We all die in the end, no one ever wishes they worked longer or harder.


👤 kottaram
Had this problem. Started hitting the gym daily. Fixed it.

👤 peterkelly
Forget about chasing high salaries. It's just not worth it. As long as you're earning enough to comfortably support yourself and those that depend on you, that's enough. Health and happiness come first.

Don't tolerate bullshit from anyone, especially yourself. Set high standards and meet them; the satisfaction of a job well done is a reward in itself. Take pride in what you do and approach your work as a vocation, not a job.

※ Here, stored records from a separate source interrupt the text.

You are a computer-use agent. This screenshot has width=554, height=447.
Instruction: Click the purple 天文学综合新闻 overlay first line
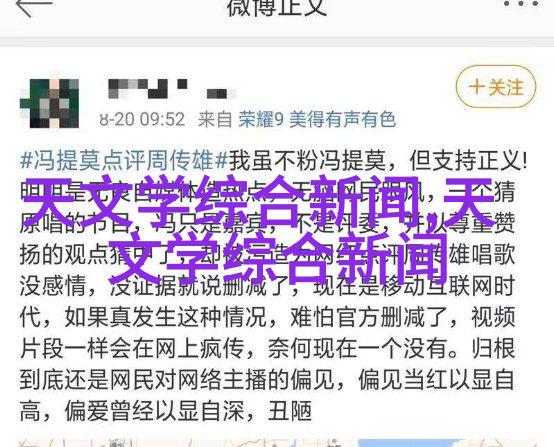[258, 204]
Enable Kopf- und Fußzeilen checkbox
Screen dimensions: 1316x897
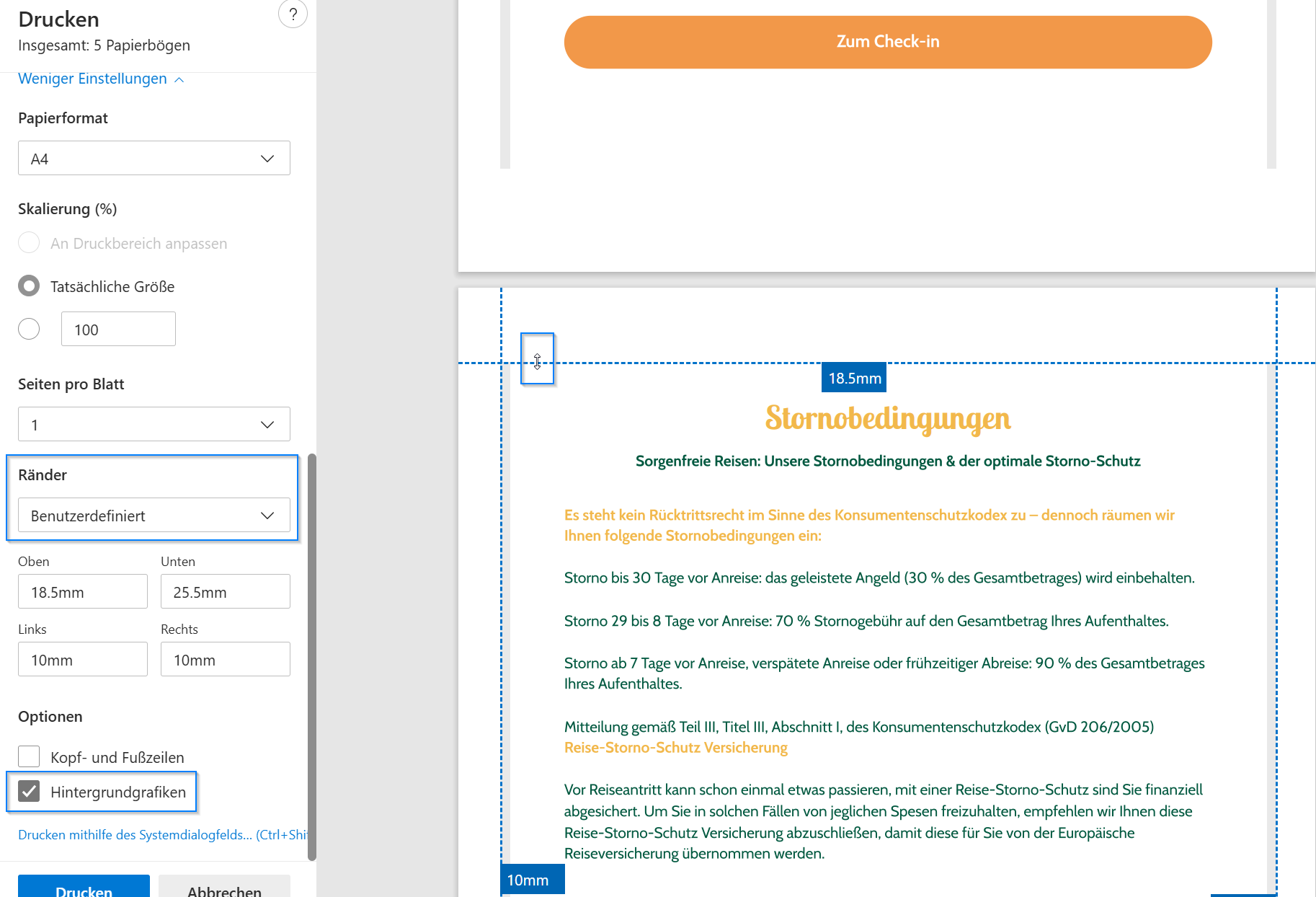[29, 756]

If you find yourself in a toxic environment, leave. After seeing my father suffer from the stress of one in my formative years, I made it a policy from the start of my career to avoid large corporate environments at all costs. Maybe some of the are good, but I don't want to take the risk.

Become an expert in something. Make a substantial original contribution to knowledge in your field that advances the state of the art. This is actually an explicit requirement if you want to get a PhD, which I've found to be a valuable way of opening up fulfilling career opportunities that would otherwise not be available to me. Caveat: The process of getting there won't necessarily be a pleasant one, and some parts of academia can be just as toxic as corporate environments. I was pretty lucky in my experience with this.

Move to a country with a low cost of living, while working remotely for a company in the west. Your income will go a lot further, and you can use that to either support a more comfortable lifestyle or work only part time while still being able to support yourself.

Do something you're passionate about. I know this one is a cliche and lots of people will tell you it's unrealistic, but they're wrong.

Stay away from circumstances that cause you to descend into cynicism. It's very easy to become negative and give up hope when you're in a toxic environment, and if you find yourself in one than you need to escape. There are good companies out there run by people who have a clue and are genuinely nice to work with. Don't settle until you've found one.

Most people usually suggest making your children a priority, and not let your career get in the way of a healthy family life. Generally speaking they're correct. However if you don't already have kids, be aware that when the time comes you might suddenly discover that for medical reasons you are not going to be able to have them. If this happens to you, and you suddenly realise that all you have left is your career, you better be damn sure you've prepared in advance for this so you've got something to fall back on. It softens the blow, a bit.

Find good people to work with. This is probably the single most important thing, from my experience. A good manager and good colleagues are worth their weight in gold. Treat them with respect and loyalty, and they'll do the same for you.

Strive to leave a legacy. We all have a short time on this planet, and there's a lot to be said for leaving the place a little better off than the state you found it in.


👤 cruelty2
People chase a higher salary so that the work they do now through clenched teeth will seem worthwhile one day. So what's the solution for those people? They need to make sure today is good. Not tomorrow.